Direction 1 =>
Print the passage about a planned tour of Germany word for word.

Text section =>
————————

But, on the whole, I must now tell you of a project that has risen here of a little Tour to Germany itself on our part; of which the chief justification to me,—tho' the female mind withal has other views in it,—would be to assist myself in these inquiries after Frederick. To look with my eyes upon Potsdam, Ruppin, Rheinsberg, Küstrin,12 and the haunts of Frederick; to see the Riesengebirge country and the actual fields of Frederick's 10 or 12 grand battles: this would be a real and great gain to me. Hohenfriedberg, Sohr, Leuthen,13 I could walk these scenes as truly notable ones on this Earth's surface; footsteps of a most brilliant, valiant and invincible human soul which had gone before me thro' the centuries, and left indelible trace of himself there. Then at Berlin, one could see at least immensities of Portraits, Chodowiecki14 Engravings &c &c which are quite wanting in this Country; as well as all manner of Books, to be read or to be collected and carried home for reading;—not to mention oral inquiries and communications, or the very sight of friends who might otherwise remain always invisible to me! In short, I think it not unlikely that we may actually come, my Wife and I, this very summer; and try the business a little; for there are Homburg,15 or other watering places in the game too, and we really both of us need a little change of scene, after so many years of this Babel.— The drawbacks are, sad incapacity, especially on my part, for sleeping, for digesting, for supporting the conditions of travel,—which are sport to most people, and alas are death to poor us!16 However, if the motive energy were sufficiently great? We can both of us speak, or could soon learn to speak, a kind of Deutsch-Kauderwälsch [German gibberish], which might be intelligible to the quick-eared; and for me, I have a certain readiness in bad French as well. Miss Wynne17 eagerly urges the attempt, on hygienic grounds; others urge, and in fact, there is a kind of stir in the matter, which may perhaps come to something.

————————

[Text and item location records]
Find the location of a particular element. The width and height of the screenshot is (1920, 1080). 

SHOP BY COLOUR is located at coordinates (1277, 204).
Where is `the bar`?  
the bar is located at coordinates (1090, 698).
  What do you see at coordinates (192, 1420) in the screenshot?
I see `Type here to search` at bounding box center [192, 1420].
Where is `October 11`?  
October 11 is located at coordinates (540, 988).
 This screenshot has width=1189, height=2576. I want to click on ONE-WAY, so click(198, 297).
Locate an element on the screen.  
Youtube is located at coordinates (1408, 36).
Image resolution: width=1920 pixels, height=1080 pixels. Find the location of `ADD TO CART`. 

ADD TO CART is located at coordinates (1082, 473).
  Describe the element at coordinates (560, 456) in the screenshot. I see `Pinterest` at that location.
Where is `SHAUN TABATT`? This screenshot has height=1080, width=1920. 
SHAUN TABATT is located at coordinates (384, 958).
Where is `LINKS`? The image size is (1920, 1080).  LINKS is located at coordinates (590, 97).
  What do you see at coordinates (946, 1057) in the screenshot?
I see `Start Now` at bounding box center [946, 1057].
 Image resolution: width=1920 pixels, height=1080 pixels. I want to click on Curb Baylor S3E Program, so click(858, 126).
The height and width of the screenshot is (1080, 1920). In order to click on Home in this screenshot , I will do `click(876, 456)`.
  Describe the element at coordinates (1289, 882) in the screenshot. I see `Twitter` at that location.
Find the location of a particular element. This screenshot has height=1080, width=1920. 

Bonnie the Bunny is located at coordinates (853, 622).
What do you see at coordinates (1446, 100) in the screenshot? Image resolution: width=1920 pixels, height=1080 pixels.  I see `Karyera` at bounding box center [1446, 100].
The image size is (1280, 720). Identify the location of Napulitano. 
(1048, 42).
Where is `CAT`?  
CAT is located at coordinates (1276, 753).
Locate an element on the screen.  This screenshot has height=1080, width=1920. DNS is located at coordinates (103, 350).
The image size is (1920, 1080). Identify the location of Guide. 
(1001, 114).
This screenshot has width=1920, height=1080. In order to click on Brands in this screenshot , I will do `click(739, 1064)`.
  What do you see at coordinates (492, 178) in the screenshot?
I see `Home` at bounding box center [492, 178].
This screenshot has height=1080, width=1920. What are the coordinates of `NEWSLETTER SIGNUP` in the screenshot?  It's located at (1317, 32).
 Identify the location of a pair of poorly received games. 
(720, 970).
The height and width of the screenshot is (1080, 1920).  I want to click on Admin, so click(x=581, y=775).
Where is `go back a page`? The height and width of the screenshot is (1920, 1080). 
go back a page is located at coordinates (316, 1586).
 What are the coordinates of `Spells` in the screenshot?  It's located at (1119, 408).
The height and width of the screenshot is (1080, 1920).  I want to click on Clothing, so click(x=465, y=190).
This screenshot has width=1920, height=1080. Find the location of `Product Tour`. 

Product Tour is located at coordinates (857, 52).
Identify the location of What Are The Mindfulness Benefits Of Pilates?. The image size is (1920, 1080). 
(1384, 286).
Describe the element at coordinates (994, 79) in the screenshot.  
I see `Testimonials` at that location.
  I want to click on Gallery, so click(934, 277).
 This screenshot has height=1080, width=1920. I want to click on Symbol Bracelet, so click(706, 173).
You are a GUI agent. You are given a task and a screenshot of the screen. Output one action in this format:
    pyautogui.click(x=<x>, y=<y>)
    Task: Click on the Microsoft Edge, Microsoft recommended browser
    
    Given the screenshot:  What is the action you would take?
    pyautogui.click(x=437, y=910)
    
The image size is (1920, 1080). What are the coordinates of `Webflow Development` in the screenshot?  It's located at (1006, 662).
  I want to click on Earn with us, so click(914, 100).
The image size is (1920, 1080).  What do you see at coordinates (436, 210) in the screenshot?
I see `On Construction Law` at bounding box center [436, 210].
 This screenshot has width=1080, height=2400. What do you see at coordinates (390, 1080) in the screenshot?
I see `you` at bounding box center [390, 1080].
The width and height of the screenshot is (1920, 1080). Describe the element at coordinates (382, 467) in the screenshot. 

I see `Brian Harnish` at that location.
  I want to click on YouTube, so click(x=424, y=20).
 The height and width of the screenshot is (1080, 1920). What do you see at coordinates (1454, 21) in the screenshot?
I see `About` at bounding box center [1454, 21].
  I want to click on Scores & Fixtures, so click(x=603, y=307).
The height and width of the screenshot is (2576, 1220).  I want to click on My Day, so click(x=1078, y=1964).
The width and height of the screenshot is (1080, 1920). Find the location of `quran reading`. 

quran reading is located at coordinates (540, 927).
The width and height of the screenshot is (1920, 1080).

————————

Direction 2 =>
From the records, output the part that opens with the line containing "You are a GUI" and closes with the line containing "I want to click on Scores", both lines included, and nothing else.

Written reply 1 =>
But, on the whole, I must now tell you of a project that has risen here of a little Tour to Germany itself on our part; of which the chief justification to me,—tho' the female mind withal has other views in it,—would be to assist myself in these inquiries after Frederick. To look with my eyes upon Potsdam, Ruppin, Rheinsberg, Küstrin,12 and the haunts of Frederick; to see the Riesengebirge country and the actual fields of Frederick's 10 or 12 grand battles: this would be a real and great gain to me. Hohenfriedberg, Sohr, Leuthen,13 I could walk these scenes as truly notable ones on this Earth's surface; footsteps of a most brilliant, valiant and invincible human soul which had gone before me thro' the centuries, and left indelible trace of himself there. Then at Berlin, one could see at least immensities of Portraits, Chodowiecki14 Engravings &c &c which are quite wanting in this Country; as well as all manner of Books, to be read or to be collected and carried home for reading;—not to mention oral inquiries and communications, or the very sight of friends who might otherwise remain always invisible to me! In short, I think it not unlikely that we may actually come, my Wife and I, this very summer; and try the business a little; for there are Homburg,15 or other watering places in the game too, and we really both of us need a little change of scene, after so many years of this Babel.— The drawbacks are, sad incapacity, especially on my part, for sleeping, for digesting, for supporting the conditions of travel,—which are sport to most people, and alas are death to poor us!16 However, if the motive energy were sufficiently great? We can both of us speak, or could soon learn to speak, a kind of Deutsch-Kauderwälsch [German gibberish], which might be intelligible to the quick-eared; and for me, I have a certain readiness in bad French as well. Miss Wynne17 eagerly urges the attempt, on hygienic grounds; others urge, and in fact, there is a kind of stir in the matter, which may perhaps come to something.

Written reply 2 =>
You are a GUI agent. You are given a task and a screenshot of the screen. Output one action in this format:
    pyautogui.click(x=<x>, y=<y>)
    Task: Click on the Microsoft Edge, Microsoft recommended browser
    
    Given the screenshot:  What is the action you would take?
    pyautogui.click(x=437, y=910)
    
The image size is (1920, 1080). What are the coordinates of `Webflow Development` in the screenshot?  It's located at (1006, 662).
  I want to click on Earn with us, so click(914, 100).
The image size is (1920, 1080).  What do you see at coordinates (436, 210) in the screenshot?
I see `On Construction Law` at bounding box center [436, 210].
 This screenshot has width=1080, height=2400. What do you see at coordinates (390, 1080) in the screenshot?
I see `you` at bounding box center [390, 1080].
The width and height of the screenshot is (1920, 1080). Describe the element at coordinates (382, 467) in the screenshot. 

I see `Brian Harnish` at that location.
  I want to click on YouTube, so click(x=424, y=20).
 The height and width of the screenshot is (1080, 1920). What do you see at coordinates (1454, 21) in the screenshot?
I see `About` at bounding box center [1454, 21].
  I want to click on Scores & Fixtures, so click(x=603, y=307).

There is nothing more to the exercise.